From the items below, pull out each line that contains the word "icon" and copy it in full.

--- Begin PROVIDED MATERIAL ---

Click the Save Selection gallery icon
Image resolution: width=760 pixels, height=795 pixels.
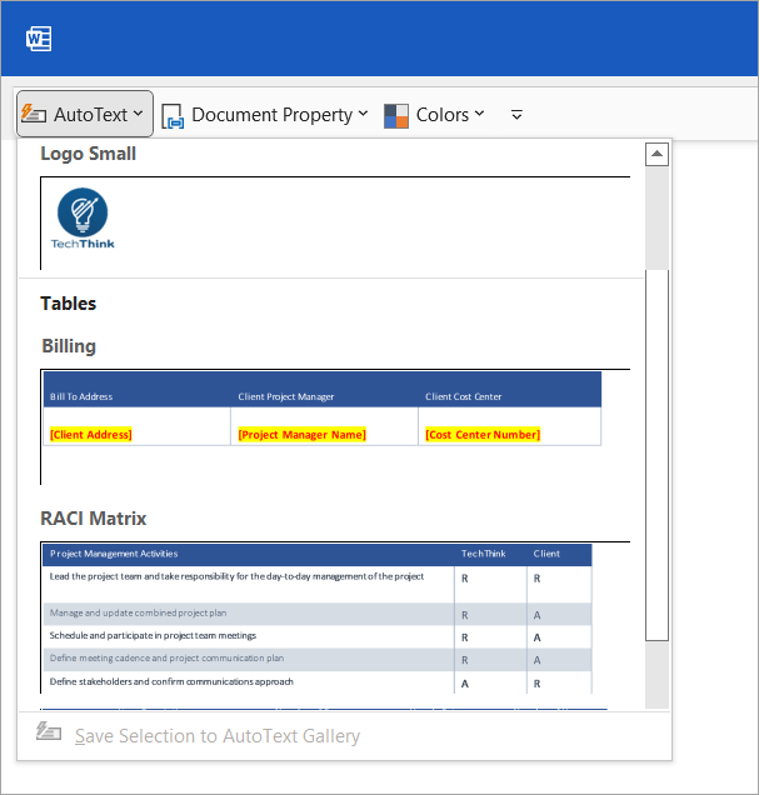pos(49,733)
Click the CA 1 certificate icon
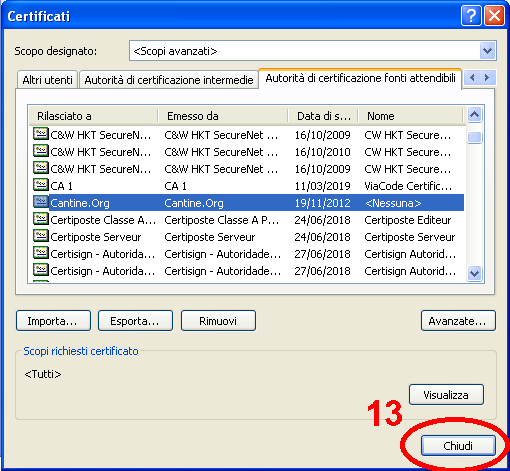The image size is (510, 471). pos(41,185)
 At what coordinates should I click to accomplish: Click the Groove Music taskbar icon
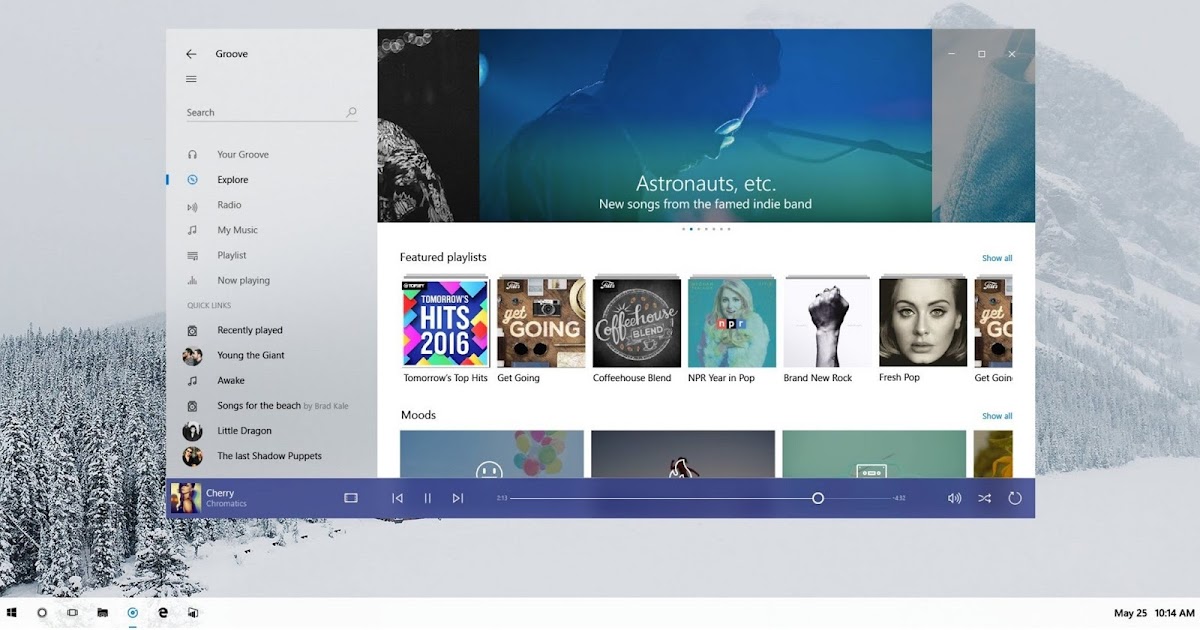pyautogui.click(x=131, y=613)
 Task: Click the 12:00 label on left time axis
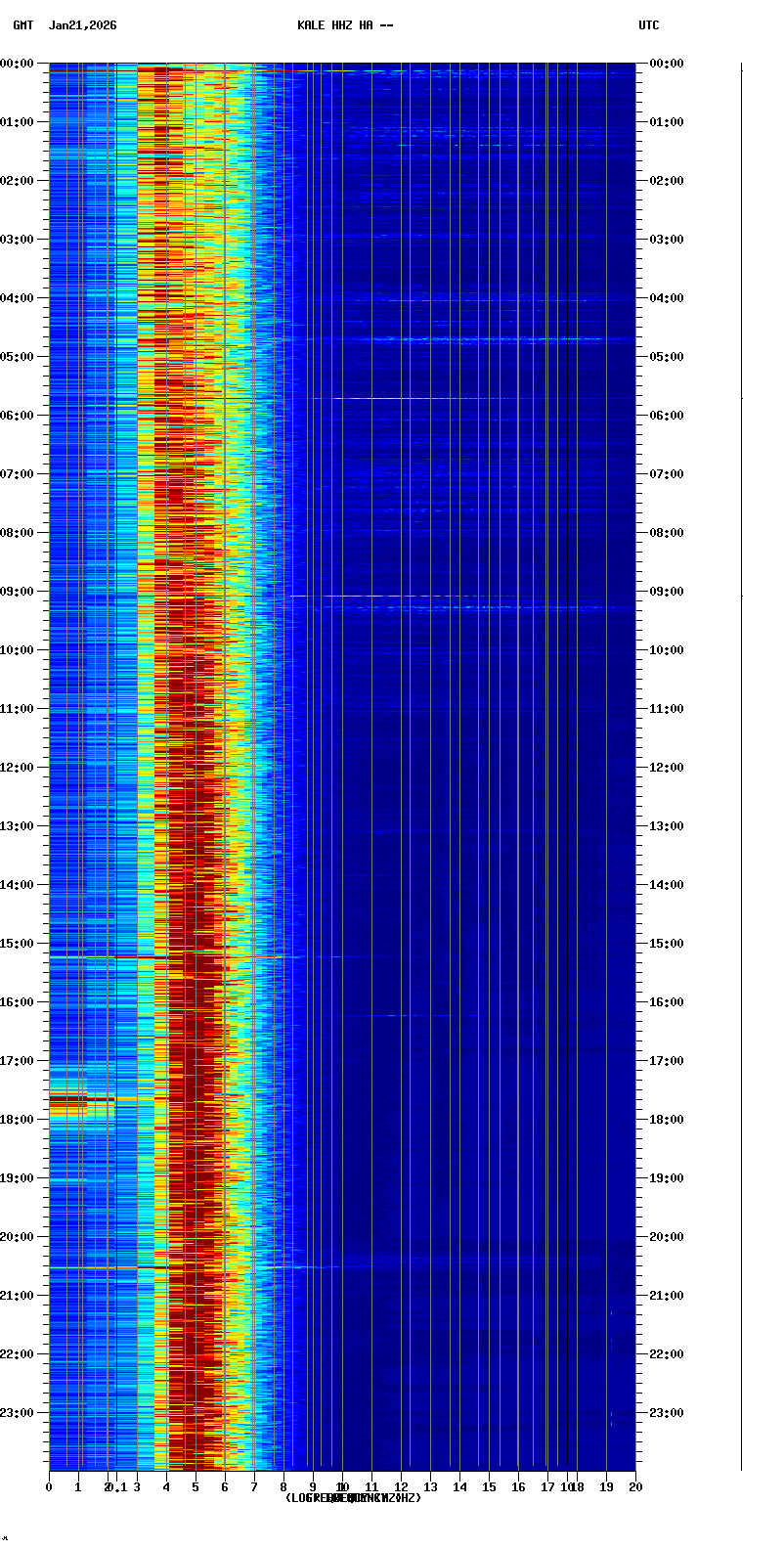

--- End PROVIDED MATERIAL ---

→ **THE REPLY**:
Click the Save Selection gallery icon
Click the CA 1 certificate icon
 At what coordinates should I click to accomplish: Click the Groove Music taskbar icon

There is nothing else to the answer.